Do they actually know how the technology works? They will have to scan everything inbound and outbound connections, basically managed devices.
Apple and Google have been given a three-month ultimatum to make it impossible for children to take, share or view nude images on their smartphones, British Prime Minister Keir Starmer said on Monday.



The issue is that unfiltered access to the internet is dangerous to kids - and at a certain age, kids do want to discover that side without any parental interference.
Limiting what they can access is not an unhealthy approach. It’s protective, especially nowadays when certain companies (looking at you, Roblox and Meta) will shelter paedos because it’s a financially viable thing to do, repercussions and hurt children be damned.
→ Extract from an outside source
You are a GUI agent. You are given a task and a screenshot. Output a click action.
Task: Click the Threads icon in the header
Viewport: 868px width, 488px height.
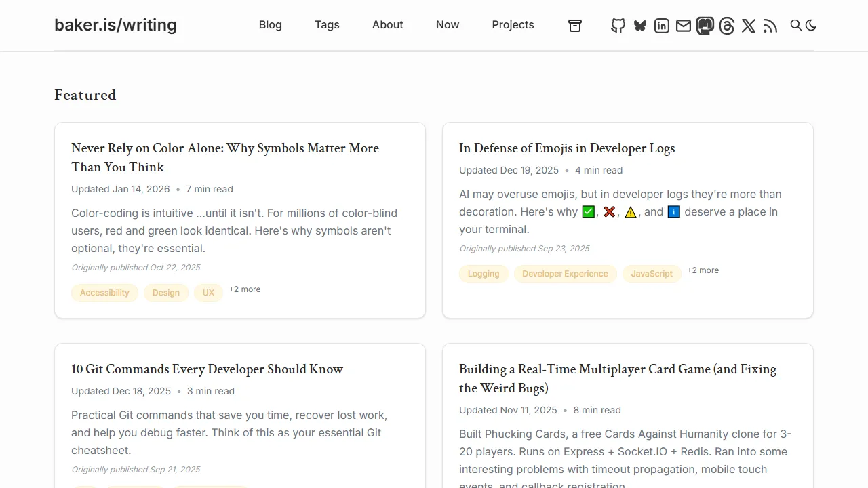(727, 25)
And there HAS to be a balance between adults having unfettered access to the entirety of the internet, without having to take a selfie every time they want to have a wank or approach any remotely adult topic. It literally takes a single penstroke from the government to categorise a mundane topic “adult” and start listing people - because ID-ing yourself in a “trust us, your data is safe” (except ignore all the data breaches that have already happened!) environment will TOTALLY not lead to issues. I mean what could go wrong when you start collecting the IDs of trans kids reaching out for help because of abuse, gay/bi/lesbian/etc. kids similarly seeking help, suicidal people seeking help, and the list goes on? What problem could there be from that data leaking, right?
This bullshit WILL get reversed the moment a prominent politician’s weird porn browsing habits leak, and I do hope that happens sooner than later. But even when that happens, we need a SANE option to protect children - and that’s by giving the tools to parents, parents whom are mostly overloaded with work, and can’t afford to spend hours a day not interacting with their children but reviewing what they do on the internet.
Yes, being a better parent to your child IS part of that, but so is setting up virtual boundaries.
You say things I agree with, and things I don’t.
I struggle to see the benefit in virtual boundaries, and think it’s better to foster a healthy trusting relationship with one’s child. They’ll encounter bad situations at some point sooner or later, and at that point having shielded them from it in lieu of giving them the tools to deal with it, will have been harmful rather than helpful.
Further, this kind of informational censoring can be used to actively harm people as well. I’ve met many people whose lifelines are their virtual connections to their communities, and had their parents been at all technically inclined these people likely wouldn’t be alive today.
Children won’t spontaneously combust if they encounter pornography. My first exposure happened at around six or seven, same time half of my classmates. Someone found a pornographic card deck in the bushes during recess.